Elle se tourna vers lui. À présent que son visiteur était parti, le vieil homme se tassait dans son fauteuil près de la fenêtre. Il avait l’air plus petit.

Orla ne s’en remettait pas. Enfant, elle le voyait comme un géant, avec ses mains calleuses qui la flattaient ou la giflaient. Peu à peu, à mesure qu’elle prenait de l’âge, les autres hommes avaient cessé de lui paraître aussi grands, sauf son père qui restait immense. Pas seulement à cause de sa taille et de son impressionnante carrure. Non, ça venait de l’intérieur ; c’était un géant de l’âme, le maître absolu. Mais maintenant, il semblait que quelqu’un avait extirpé le colosse en lui pour ne laisser que la peau et les os.

Ce quelqu’un, c’était Gerry Fegan, et à la seule évocation de son nom, elle se sentait envahie par une bouffée de haine. Mais c’était une femme dotée de sens pratique qui avait toujours gardé les pieds sur terre. Pendant que ses frères gâchaient leur jeunesse en se reposant tranquillement sur la réputation de leur père, elle avait lutté pour s’en montrer digne.

« Tu veux te remettre au lit ? demanda-t-elle.

— Oui, chérie. Je suis fatigué. »

Orla le hissa péniblement en le prenant sous les aisselles tandis qu’il s’accrochait à son cou.

« Doucement », dit-elle quand la couverture glissa et qu’il posa par terre sa jambe blessée en retenant son souffle.

Quelques mois auparavant, l’idée qu’elle pût le soulever aurait semblé absurde. Mais à présent que le géant en lui avait été arraché, elle y parvenait sans se briser le dos, bien qu’avec difficulté.

Elle l’entraîna en reculant, à petits pas, jusqu’à ce qu’elle bute contre le bord du lit et le retourne pour l’asseoir. Il se laissa tomber en haletant et en jurant. Elle lui leva les jambes, les étendit sur les couvertures.

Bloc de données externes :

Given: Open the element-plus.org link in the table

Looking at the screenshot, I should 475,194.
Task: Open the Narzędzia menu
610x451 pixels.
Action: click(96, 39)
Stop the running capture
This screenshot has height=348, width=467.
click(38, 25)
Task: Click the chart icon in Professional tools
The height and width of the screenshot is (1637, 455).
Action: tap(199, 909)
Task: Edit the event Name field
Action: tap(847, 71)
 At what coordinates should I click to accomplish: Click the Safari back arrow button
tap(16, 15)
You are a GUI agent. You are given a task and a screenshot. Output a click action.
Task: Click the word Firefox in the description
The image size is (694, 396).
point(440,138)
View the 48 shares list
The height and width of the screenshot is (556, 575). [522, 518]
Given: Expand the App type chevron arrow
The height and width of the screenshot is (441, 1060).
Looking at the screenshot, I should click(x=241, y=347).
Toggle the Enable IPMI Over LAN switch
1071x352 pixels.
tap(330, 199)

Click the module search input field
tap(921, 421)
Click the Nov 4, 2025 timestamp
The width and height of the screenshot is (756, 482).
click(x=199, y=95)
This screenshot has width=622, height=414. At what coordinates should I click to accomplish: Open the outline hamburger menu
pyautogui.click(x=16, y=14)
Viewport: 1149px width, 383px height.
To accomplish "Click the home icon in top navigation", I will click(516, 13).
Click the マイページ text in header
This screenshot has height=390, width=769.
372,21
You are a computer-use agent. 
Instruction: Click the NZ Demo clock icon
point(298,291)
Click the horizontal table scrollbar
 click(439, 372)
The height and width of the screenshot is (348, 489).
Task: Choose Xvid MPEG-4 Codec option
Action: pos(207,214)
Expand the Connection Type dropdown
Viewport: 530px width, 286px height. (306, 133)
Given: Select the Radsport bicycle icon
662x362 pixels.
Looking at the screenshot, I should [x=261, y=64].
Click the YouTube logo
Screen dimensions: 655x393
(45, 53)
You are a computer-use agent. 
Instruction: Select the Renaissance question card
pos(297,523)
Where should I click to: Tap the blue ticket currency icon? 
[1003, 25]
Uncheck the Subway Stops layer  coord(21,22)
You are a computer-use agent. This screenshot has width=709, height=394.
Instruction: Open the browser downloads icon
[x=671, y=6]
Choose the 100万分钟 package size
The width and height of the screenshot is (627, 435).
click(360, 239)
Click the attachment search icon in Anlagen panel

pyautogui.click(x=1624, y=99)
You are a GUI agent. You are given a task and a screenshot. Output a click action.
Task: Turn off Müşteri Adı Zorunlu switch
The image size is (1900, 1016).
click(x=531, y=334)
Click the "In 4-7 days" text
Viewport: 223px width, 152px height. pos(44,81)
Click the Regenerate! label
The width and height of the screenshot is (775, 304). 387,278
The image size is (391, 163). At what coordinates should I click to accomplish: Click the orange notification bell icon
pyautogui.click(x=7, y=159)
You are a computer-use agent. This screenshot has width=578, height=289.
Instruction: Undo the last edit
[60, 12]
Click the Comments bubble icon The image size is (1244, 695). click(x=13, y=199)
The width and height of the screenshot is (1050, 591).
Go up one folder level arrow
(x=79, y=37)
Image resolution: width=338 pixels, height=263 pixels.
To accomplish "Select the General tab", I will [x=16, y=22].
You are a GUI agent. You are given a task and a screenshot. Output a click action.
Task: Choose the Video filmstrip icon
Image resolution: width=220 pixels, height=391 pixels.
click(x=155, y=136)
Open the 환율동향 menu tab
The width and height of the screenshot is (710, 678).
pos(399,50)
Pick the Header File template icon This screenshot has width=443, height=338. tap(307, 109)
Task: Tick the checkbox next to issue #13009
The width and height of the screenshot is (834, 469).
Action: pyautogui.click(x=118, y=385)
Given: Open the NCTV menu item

« Là… Allonge-toi maintenant. »

Il se laissa aller contre les oreillers. Son front était pâle, luisant de sueur. Elle alla remplir un gobelet d’eau, l’aida à boire, puis lui essuya le menton avec une serviette en papier. Au contact de sa peau flasque et distendue, elle réprima une montée de larmes.

« Il ne me plaît pas, reprit-elle.

— On dit que c’est le meilleur, répliqua O’Kane. Peu importe qu’il te plaise ou non. Je le paie pour faire un boulot, pas pour être ton ami.

— Tu n’as pas besoin de lui pour Toner et les autres. » Elle jeta le gobelet et la serviette en papier dans une poubelle. « N’importe quel abruti pourrait les dézinguer.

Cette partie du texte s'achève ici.